Marvel editor-in-chief Axel Alonso emphasised that Khan's religion is just one facet of her character, and that she has much in common with Marvel's existing protagonists, not least Spider-Man. “Kamala is not unlike Peter Parker,” Mr Alonso told the Associated Press. “She's a 16-year-old girl from the suburbs who is trying to figure out who she is and trying to forge an identity when she suddenly bestows great power and learns the great responsibility that comes with it.”
Khan's instant top-billing demonstrates Marvel's confidence in the character. Traditionally, its new heroes start life in the pages of another title, where they acquire a reputation and a following before striking out alone.
Last year Marvel's biggest rival, DC Comics, rebooted its Green Lantern series, in which Simon Baz, a Muslim Arab-American wrongly suspected of terrorism, took on the identity of the popular superhero. Ms Amanat said she was braced for some negative reaction to Kamala Khan: “Not only from people who are anti-Muslim, but people who are Muslim and might want the character portrayed in a particular light.”
In the past, Marvel and DC have faced criticism not only for the lack of ethnic diversity in their fictional universes, but also for their dearth of female superheroes. Ms Marvel will go some way towards remedying that problem, alongside new series starring female protagonists Black Widow, Elektra and She-Hulk - not to mention Danvers, in her new guise as Captain Marvel.

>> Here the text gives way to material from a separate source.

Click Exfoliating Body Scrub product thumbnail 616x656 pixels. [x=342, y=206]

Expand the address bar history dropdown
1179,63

The other comic book heroes who broke new ground
Though there had been black heroes before his 1969 debut - notably Black Panther - The Falcon (aka Samuel Wilson) was marvel's first African-American superhero. He was also the first black superhero whose name did not actually contain the word “black”.

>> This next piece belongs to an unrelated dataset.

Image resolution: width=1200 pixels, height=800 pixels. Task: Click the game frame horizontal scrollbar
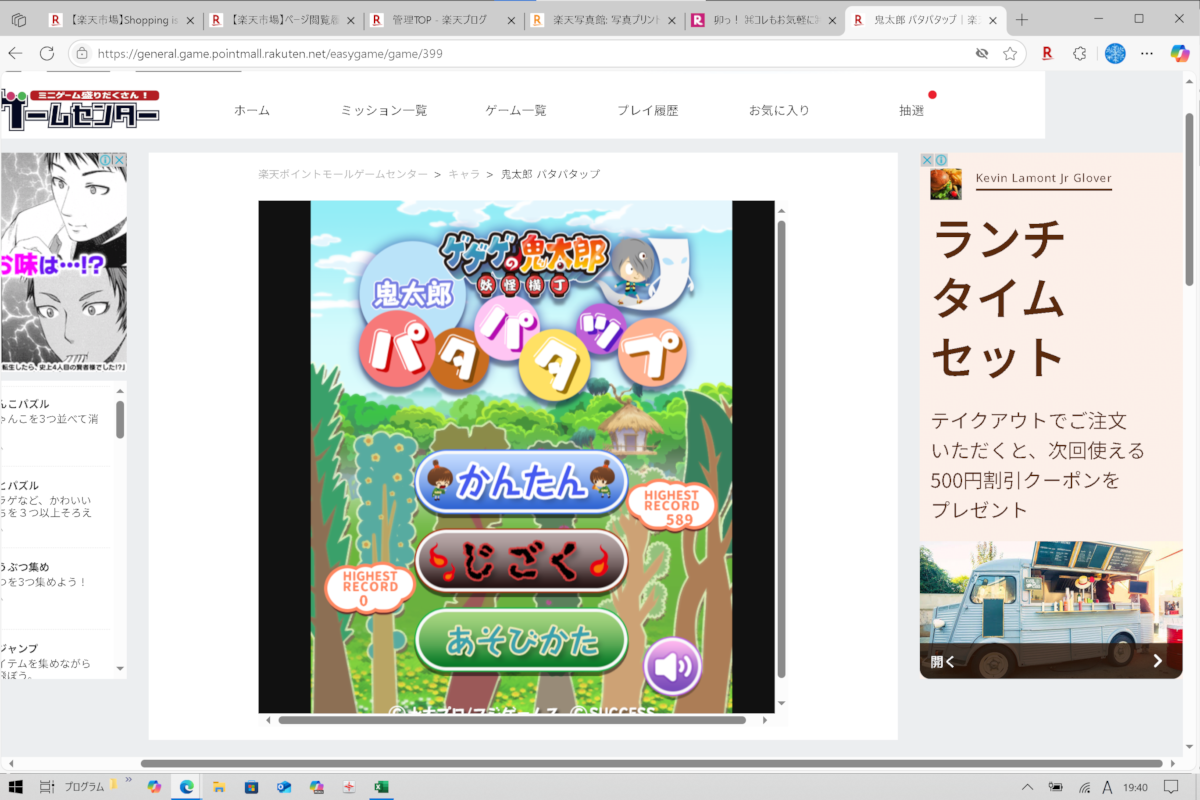tap(512, 719)
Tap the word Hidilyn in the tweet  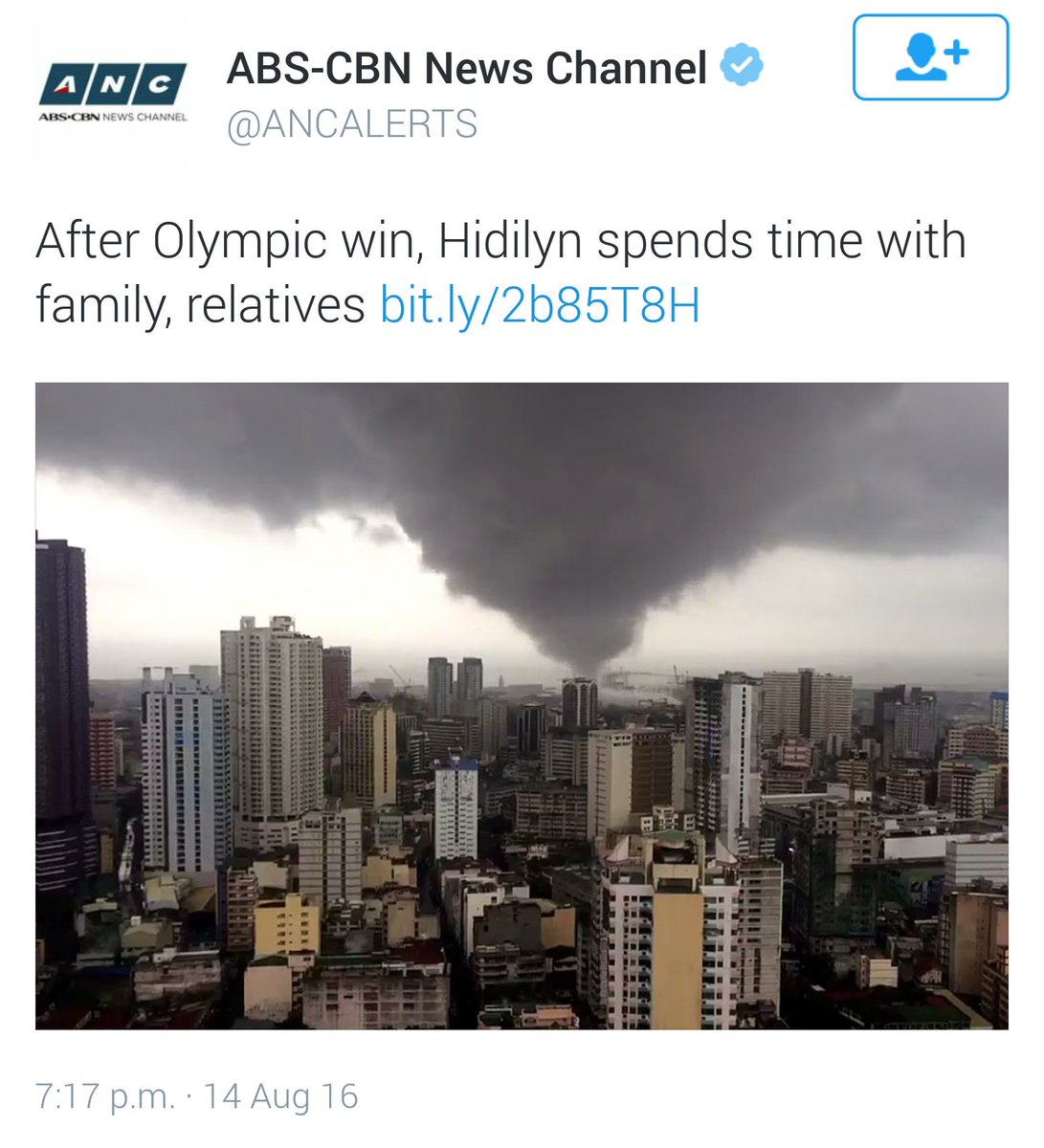(x=510, y=243)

When first created by DC in 1956, Batwoman was intended as a love interest for Batman, to counter questions about his sexuality. When she was reintroduced after a hiatus in 2006, however, Kathy Kane came out as the most high-profile lesbian in comic books.
The latest incarnation of the Green Lantern is Simon Baz, DC Comics' first Muslim-American superhero. Baz and his family suffered prejudice in the aftermath of 9/11, and he lost his job in the economic crisis before donning the Green Lantern Power Ring in 2012.